## [DO THIS]
Copy the lines of the listing verbatim, beginning with the line containing "This screenshot has height=128, width=161." and ending with the line containing "pyautogui.click(x=53, y=85)", both included. Omit the pictures from your answer.

## [Interface element records]
=====
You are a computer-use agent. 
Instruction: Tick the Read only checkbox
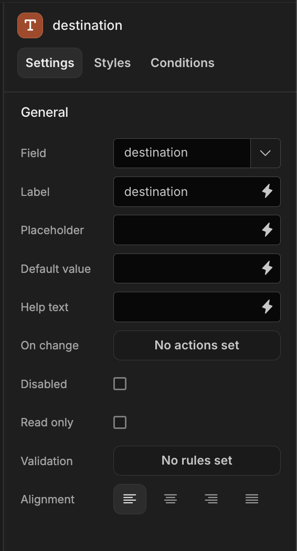(120, 422)
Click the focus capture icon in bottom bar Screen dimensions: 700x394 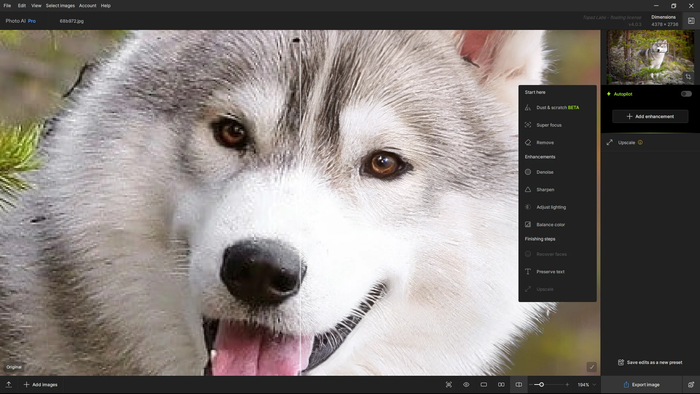click(449, 385)
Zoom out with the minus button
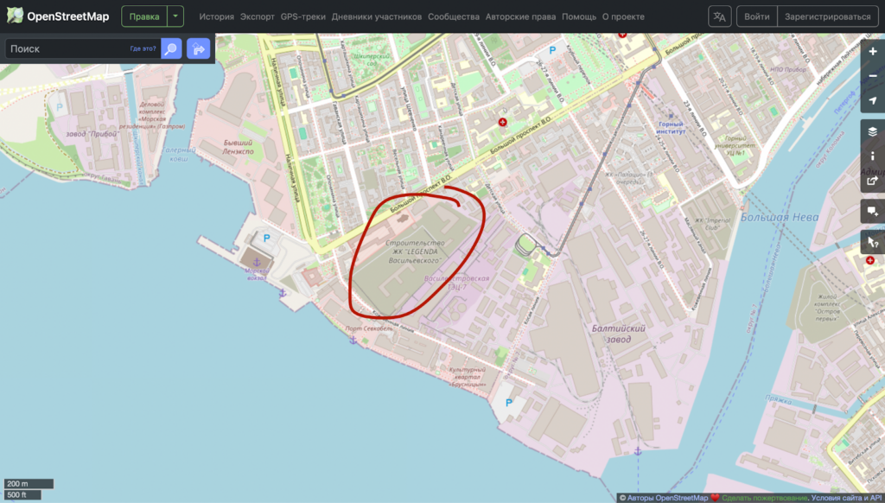885x503 pixels. click(873, 76)
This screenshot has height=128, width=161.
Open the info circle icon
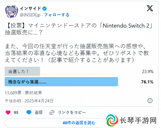(150, 101)
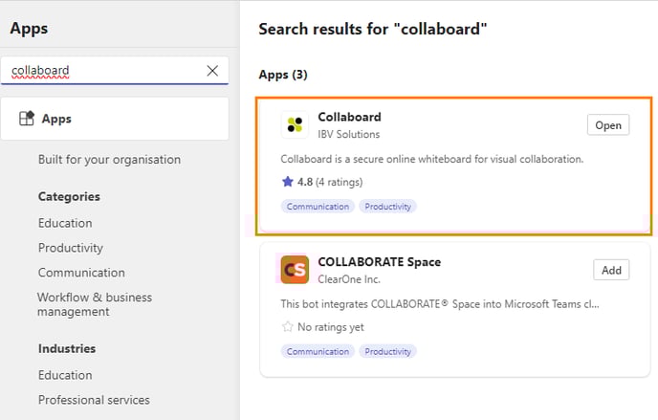Screen dimensions: 658x420
Task: Select Education under Categories
Action: click(65, 223)
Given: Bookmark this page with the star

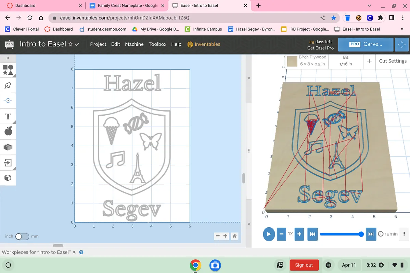Looking at the screenshot, I should click(334, 18).
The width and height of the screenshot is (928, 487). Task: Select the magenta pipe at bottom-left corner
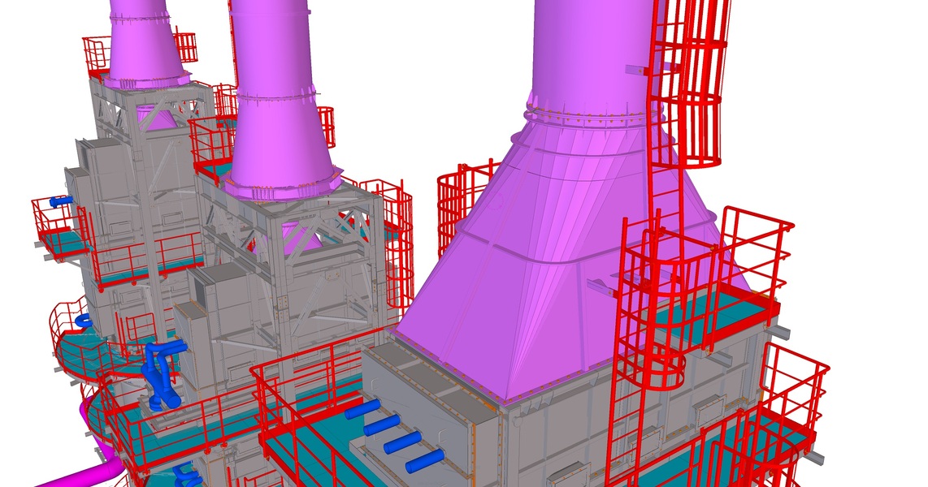81,476
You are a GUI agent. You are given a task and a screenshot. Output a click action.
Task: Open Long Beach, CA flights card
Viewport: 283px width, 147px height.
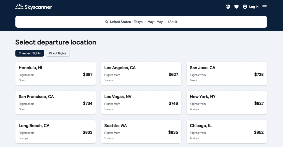coord(56,132)
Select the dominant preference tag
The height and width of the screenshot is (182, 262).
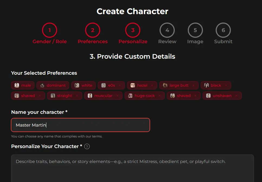pyautogui.click(x=53, y=85)
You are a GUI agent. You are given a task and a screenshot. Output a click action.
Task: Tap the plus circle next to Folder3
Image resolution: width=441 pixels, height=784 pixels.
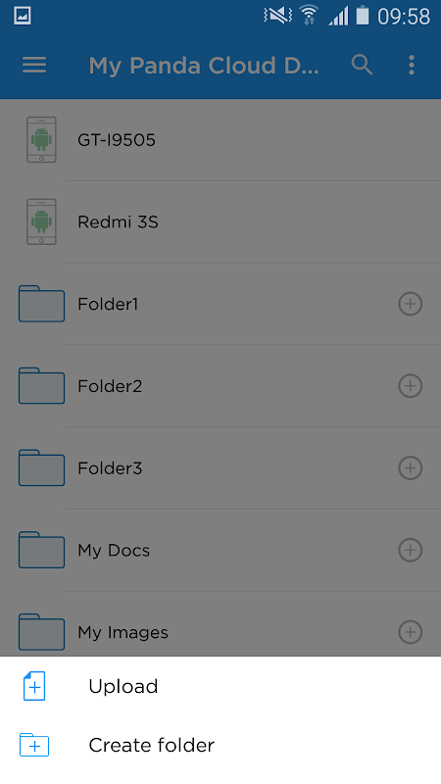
=====
## [OUTPUT FOR THIS EXERCISE]
This screenshot has height=128, width=161.
Open the info circle icon
(150, 101)
Screen dimensions: 658x420
Task: Select Education under Categories
Action: click(65, 223)
Given: Bookmark this page with the star

Looking at the screenshot, I should click(334, 18).
The width and height of the screenshot is (928, 487). Task: Select the magenta pipe at bottom-left corner
81,476
You are a GUI agent. You are given a task and a screenshot. Output a click action.
Task: Open Long Beach, CA flights card
Viewport: 283px width, 147px height.
coord(56,132)
Select the dominant preference tag
The height and width of the screenshot is (182, 262).
pyautogui.click(x=53, y=85)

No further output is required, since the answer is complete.